● **PROBLEMS TO SOLVE**
1. Reproduce the article on Norbert Moret word for word, in its entirety.
2. Present the records from their first line through the line containing "point(390,608)", inclusive, as a Markdown table with the columns Row and Line, leaving out any blank lines.

● **PROVIDED TEXT**
◆ ◆ ◆ ◆
Norbert Moret (20 November 1921 – 17 November 1998) was a Swiss composer, conductor, pianist, and teacher.

Life
Born in Ménières, Switzerland, Moret composed at least 36 instrumental and vocal works between 1966 and 1998, the year of his death.  While he never achieved great worldwide recognition, he was honored by prizes and an honorary doctorate, and his music has been recorded by notable artists, Anne-Sophie Mutter (she performed his Violin Concerto En rêve) and Mstislav Rostropovich (he performed his Cello Concerto) among them.

He died in Fribourg aged 76.

References
Musinfo: Norbert Moret
Musicinfo (a joint project by the Musicological Institute of the University of Zurich, the Association of Swiss Musicians (STV/ASM), the Swiss Music Edition (SME/EMS), and the SUISA-foundation for music)
◆ ◆ ◆ ◆
(Data on locating visible targets)
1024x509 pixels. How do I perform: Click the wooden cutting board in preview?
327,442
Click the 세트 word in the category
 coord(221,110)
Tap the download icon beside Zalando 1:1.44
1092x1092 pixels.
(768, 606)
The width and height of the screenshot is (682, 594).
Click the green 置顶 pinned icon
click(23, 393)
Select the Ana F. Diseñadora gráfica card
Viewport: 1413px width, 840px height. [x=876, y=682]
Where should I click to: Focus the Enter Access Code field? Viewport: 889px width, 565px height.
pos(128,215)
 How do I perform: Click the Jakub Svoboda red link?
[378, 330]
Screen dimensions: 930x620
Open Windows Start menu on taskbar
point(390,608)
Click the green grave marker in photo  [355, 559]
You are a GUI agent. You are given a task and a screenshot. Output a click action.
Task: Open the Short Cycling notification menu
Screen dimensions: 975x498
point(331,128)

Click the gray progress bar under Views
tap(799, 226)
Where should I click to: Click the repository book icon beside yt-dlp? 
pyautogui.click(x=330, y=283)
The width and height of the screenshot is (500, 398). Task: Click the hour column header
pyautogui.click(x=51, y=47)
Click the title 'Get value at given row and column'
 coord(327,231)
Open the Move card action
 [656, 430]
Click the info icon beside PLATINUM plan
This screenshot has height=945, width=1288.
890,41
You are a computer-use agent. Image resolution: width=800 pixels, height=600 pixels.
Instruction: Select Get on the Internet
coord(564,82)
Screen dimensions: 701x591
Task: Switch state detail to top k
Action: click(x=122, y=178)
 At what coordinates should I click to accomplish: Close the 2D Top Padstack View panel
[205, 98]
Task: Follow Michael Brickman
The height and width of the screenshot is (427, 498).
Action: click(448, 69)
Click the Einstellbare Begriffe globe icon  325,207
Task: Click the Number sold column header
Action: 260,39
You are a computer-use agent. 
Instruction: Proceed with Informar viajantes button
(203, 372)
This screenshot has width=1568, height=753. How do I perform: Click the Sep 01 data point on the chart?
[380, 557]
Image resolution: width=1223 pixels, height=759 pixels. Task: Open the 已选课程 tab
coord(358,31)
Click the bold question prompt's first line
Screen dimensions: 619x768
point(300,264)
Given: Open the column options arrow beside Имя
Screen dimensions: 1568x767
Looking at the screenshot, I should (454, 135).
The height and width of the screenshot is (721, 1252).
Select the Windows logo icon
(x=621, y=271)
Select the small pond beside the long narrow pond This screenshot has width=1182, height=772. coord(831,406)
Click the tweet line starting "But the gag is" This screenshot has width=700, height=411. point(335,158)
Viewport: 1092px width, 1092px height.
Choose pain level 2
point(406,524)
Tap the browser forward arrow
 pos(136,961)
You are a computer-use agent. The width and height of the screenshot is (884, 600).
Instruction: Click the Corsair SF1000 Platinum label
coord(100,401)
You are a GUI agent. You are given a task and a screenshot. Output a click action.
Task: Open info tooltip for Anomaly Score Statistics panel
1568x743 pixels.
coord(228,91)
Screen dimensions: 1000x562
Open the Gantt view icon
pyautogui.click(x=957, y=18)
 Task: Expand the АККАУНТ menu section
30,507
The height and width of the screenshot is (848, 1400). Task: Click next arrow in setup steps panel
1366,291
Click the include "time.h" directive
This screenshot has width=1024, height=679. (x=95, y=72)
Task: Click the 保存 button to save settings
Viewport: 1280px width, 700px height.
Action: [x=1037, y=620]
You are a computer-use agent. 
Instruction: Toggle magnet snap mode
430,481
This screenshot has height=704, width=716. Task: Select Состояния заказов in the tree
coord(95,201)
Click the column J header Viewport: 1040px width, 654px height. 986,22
◆ ◆ ◆ ◆
● **OUTPUTS BY TASK**
1.
Norbert Moret (20 November 1921 – 17 November 1998) was a Swiss composer, conductor, pianist, and teacher.

Life
Born in Ménières, Switzerland, Moret composed at least 36 instrumental and vocal works between 1966 and 1998, the year of his death.  While he never achieved great worldwide recognition, he was honored by prizes and an honorary doctorate, and his music has been recorded by notable artists, Anne-Sophie Mutter (she performed his Violin Concerto En rêve) and Mstislav Rostropovich (he performed his Cello Concerto) among them.

He died in Fribourg aged 76.

References
Musinfo: Norbert Moret
Musicinfo (a joint project by the Musicological Institute of the University of Zurich, the Association of Swiss Musicians (STV/ASM), the Swiss Music Edition (SME/EMS), and the SUISA-foundation for music)

2.
| Row | Line |
|---|---|
| 1 | 1024x509 pixels. How do I perform: Click the wooden cutting board in preview? |
| 2 | 327,442 |
| 3 | Click the 세트 word in the category |
| 4 |  coord(221,110) |
| 5 | Tap the download icon beside Zalando 1:1.44 |
| 6 | 1092x1092 pixels. |
| 7 | (768, 606) |
| 8 | The width and height of the screenshot is (682, 594). |
| 9 | Click the green 置顶 pinned icon |
| 10 | click(23, 393) |
| 11 | Select the Ana F. Diseñadora gráfica card |
| 12 | Viewport: 1413px width, 840px height. [x=876, y=682] |
| 13 | Where should I click to: Focus the Enter Access Code field? Viewport: 889px width, 565px height. |
| 14 | pos(128,215) |
| 15 |  How do I perform: Click the Jakub Svoboda red link? |
| 16 | [378, 330] |
| 17 | Screen dimensions: 930x620 |
| 18 | Open Windows Start menu on taskbar |
| 19 | point(390,608) |